WORK TO COMPLETE: Reproduce each of the following entries verbatim, preserving every line without alteration.

....................

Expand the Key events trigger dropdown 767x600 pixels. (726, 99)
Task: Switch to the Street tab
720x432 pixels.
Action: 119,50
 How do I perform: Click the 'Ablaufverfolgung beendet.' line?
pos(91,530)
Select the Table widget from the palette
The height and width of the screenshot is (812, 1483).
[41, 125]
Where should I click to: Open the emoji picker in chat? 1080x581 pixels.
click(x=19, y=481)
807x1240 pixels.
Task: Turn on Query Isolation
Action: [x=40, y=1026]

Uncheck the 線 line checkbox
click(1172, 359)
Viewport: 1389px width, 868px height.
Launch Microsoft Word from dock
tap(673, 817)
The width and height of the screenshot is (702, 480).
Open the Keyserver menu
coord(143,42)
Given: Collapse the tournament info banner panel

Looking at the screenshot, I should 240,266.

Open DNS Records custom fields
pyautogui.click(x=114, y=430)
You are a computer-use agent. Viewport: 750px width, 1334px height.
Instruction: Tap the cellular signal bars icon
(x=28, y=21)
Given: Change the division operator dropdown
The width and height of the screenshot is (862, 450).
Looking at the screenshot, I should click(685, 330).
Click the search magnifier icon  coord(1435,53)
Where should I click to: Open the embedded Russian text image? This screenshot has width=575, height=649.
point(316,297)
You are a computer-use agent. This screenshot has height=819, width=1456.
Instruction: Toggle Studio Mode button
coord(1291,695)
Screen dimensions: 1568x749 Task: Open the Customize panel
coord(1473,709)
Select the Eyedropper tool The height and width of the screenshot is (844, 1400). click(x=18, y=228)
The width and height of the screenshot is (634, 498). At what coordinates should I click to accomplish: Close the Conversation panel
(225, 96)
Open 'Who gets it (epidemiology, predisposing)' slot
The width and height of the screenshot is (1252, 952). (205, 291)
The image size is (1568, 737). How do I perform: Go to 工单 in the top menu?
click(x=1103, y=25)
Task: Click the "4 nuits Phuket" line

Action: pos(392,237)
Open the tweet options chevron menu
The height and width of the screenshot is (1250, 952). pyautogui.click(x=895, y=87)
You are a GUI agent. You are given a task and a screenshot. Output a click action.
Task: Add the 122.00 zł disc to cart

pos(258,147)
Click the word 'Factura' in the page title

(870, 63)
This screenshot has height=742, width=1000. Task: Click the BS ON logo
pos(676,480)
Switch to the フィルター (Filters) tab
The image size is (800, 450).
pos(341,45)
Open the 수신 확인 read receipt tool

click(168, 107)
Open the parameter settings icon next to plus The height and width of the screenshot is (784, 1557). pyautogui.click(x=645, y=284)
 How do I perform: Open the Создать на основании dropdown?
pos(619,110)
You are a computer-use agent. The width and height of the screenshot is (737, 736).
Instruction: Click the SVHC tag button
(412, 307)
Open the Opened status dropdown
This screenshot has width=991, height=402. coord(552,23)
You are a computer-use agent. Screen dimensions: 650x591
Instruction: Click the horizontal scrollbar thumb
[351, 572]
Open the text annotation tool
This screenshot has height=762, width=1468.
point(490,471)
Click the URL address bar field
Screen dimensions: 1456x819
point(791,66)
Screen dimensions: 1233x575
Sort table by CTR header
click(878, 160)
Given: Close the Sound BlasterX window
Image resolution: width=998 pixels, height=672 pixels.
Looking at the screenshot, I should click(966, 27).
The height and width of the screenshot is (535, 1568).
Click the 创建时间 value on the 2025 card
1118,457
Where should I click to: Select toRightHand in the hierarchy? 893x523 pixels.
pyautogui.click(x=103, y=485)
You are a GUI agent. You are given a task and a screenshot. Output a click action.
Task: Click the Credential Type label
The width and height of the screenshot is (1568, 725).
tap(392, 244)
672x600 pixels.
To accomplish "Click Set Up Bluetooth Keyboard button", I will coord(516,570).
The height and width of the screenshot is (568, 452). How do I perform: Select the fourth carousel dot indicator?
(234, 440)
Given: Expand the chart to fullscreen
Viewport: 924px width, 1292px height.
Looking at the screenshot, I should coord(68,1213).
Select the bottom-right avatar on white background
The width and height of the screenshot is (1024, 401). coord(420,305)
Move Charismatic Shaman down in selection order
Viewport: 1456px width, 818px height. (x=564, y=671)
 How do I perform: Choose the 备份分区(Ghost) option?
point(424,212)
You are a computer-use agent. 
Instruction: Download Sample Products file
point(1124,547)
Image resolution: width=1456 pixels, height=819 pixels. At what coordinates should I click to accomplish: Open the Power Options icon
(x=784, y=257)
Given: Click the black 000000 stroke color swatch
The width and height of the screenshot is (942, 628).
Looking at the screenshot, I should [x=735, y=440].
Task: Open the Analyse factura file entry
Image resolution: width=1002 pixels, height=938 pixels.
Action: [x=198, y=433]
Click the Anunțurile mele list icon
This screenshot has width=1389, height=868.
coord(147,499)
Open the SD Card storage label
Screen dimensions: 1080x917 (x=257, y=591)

....................

RESULT OF THE EXERCISE:
Expand the Key events trigger dropdown 767x600 pixels. (726, 99)
Task: Switch to the Street tab
720x432 pixels.
Action: 119,50
 How do I perform: Click the 'Ablaufverfolgung beendet.' line?
pos(91,530)
Select the Table widget from the palette
The height and width of the screenshot is (812, 1483).
[41, 125]
Where should I click to: Open the emoji picker in chat? 1080x581 pixels.
click(x=19, y=481)
807x1240 pixels.
Task: Turn on Query Isolation
Action: [x=40, y=1026]

Uncheck the 線 line checkbox
click(1172, 359)
Viewport: 1389px width, 868px height.
Launch Microsoft Word from dock
tap(673, 817)
The width and height of the screenshot is (702, 480).
Open the Keyserver menu
coord(143,42)
Given: Collapse the tournament info banner panel

Looking at the screenshot, I should 240,266.

Open DNS Records custom fields
pyautogui.click(x=114, y=430)
You are a computer-use agent. Viewport: 750px width, 1334px height.
Instruction: Tap the cellular signal bars icon
(x=28, y=21)
Given: Change the division operator dropdown
The width and height of the screenshot is (862, 450).
Looking at the screenshot, I should click(685, 330).
Click the search magnifier icon  coord(1435,53)
Where should I click to: Open the embedded Russian text image? This screenshot has width=575, height=649.
point(316,297)
You are a computer-use agent. This screenshot has height=819, width=1456.
Instruction: Toggle Studio Mode button
coord(1291,695)
Screen dimensions: 1568x749 Task: Open the Customize panel
coord(1473,709)
Select the Eyedropper tool The height and width of the screenshot is (844, 1400). click(x=18, y=228)
The width and height of the screenshot is (634, 498). At what coordinates should I click to accomplish: Close the Conversation panel
(225, 96)
Open 'Who gets it (epidemiology, predisposing)' slot
The width and height of the screenshot is (1252, 952). (205, 291)
The image size is (1568, 737). How do I perform: Go to 工单 in the top menu?
click(x=1103, y=25)
Task: Click the "4 nuits Phuket" line

Action: pos(392,237)
Open the tweet options chevron menu
The height and width of the screenshot is (1250, 952). pyautogui.click(x=895, y=87)
You are a GUI agent. You are given a task and a screenshot. Output a click action.
Task: Add the 122.00 zł disc to cart

pos(258,147)
Click the word 'Factura' in the page title

(870, 63)
This screenshot has height=742, width=1000. Task: Click the BS ON logo
pos(676,480)
Switch to the フィルター (Filters) tab
The image size is (800, 450).
pos(341,45)
Open the 수신 확인 read receipt tool

click(168, 107)
Open the parameter settings icon next to plus The height and width of the screenshot is (784, 1557). pyautogui.click(x=645, y=284)
 How do I perform: Open the Создать на основании dropdown?
pos(619,110)
You are a computer-use agent. The width and height of the screenshot is (737, 736).
Instruction: Click the SVHC tag button
(412, 307)
Open the Opened status dropdown
This screenshot has width=991, height=402. coord(552,23)
You are a computer-use agent. Screen dimensions: 650x591
Instruction: Click the horizontal scrollbar thumb
[351, 572]
Open the text annotation tool
This screenshot has height=762, width=1468.
point(490,471)
Click the URL address bar field
Screen dimensions: 1456x819
point(791,66)
Screen dimensions: 1233x575
Sort table by CTR header
click(878, 160)
Given: Close the Sound BlasterX window
Image resolution: width=998 pixels, height=672 pixels.
Looking at the screenshot, I should click(966, 27).
The height and width of the screenshot is (535, 1568).
Click the 创建时间 value on the 2025 card
1118,457
Where should I click to: Select toRightHand in the hierarchy? 893x523 pixels.
pyautogui.click(x=103, y=485)
You are a GUI agent. You are given a task and a screenshot. Output a click action.
Task: Click the Credential Type label
The width and height of the screenshot is (1568, 725).
tap(392, 244)
672x600 pixels.
To accomplish "Click Set Up Bluetooth Keyboard button", I will coord(516,570).
The height and width of the screenshot is (568, 452). How do I perform: Select the fourth carousel dot indicator?
(234, 440)
Given: Expand the chart to fullscreen
Viewport: 924px width, 1292px height.
Looking at the screenshot, I should coord(68,1213).
Select the bottom-right avatar on white background
The width and height of the screenshot is (1024, 401). coord(420,305)
Move Charismatic Shaman down in selection order
Viewport: 1456px width, 818px height. (x=564, y=671)
 How do I perform: Choose the 备份分区(Ghost) option?
point(424,212)
You are a computer-use agent. 
Instruction: Download Sample Products file
point(1124,547)
Image resolution: width=1456 pixels, height=819 pixels. At what coordinates should I click to accomplish: Open the Power Options icon
(x=784, y=257)
Given: Click the black 000000 stroke color swatch
The width and height of the screenshot is (942, 628).
Looking at the screenshot, I should [x=735, y=440].
Task: Open the Analyse factura file entry
Image resolution: width=1002 pixels, height=938 pixels.
Action: [x=198, y=433]
Click the Anunțurile mele list icon
This screenshot has width=1389, height=868.
coord(147,499)
Open the SD Card storage label
Screen dimensions: 1080x917 (x=257, y=591)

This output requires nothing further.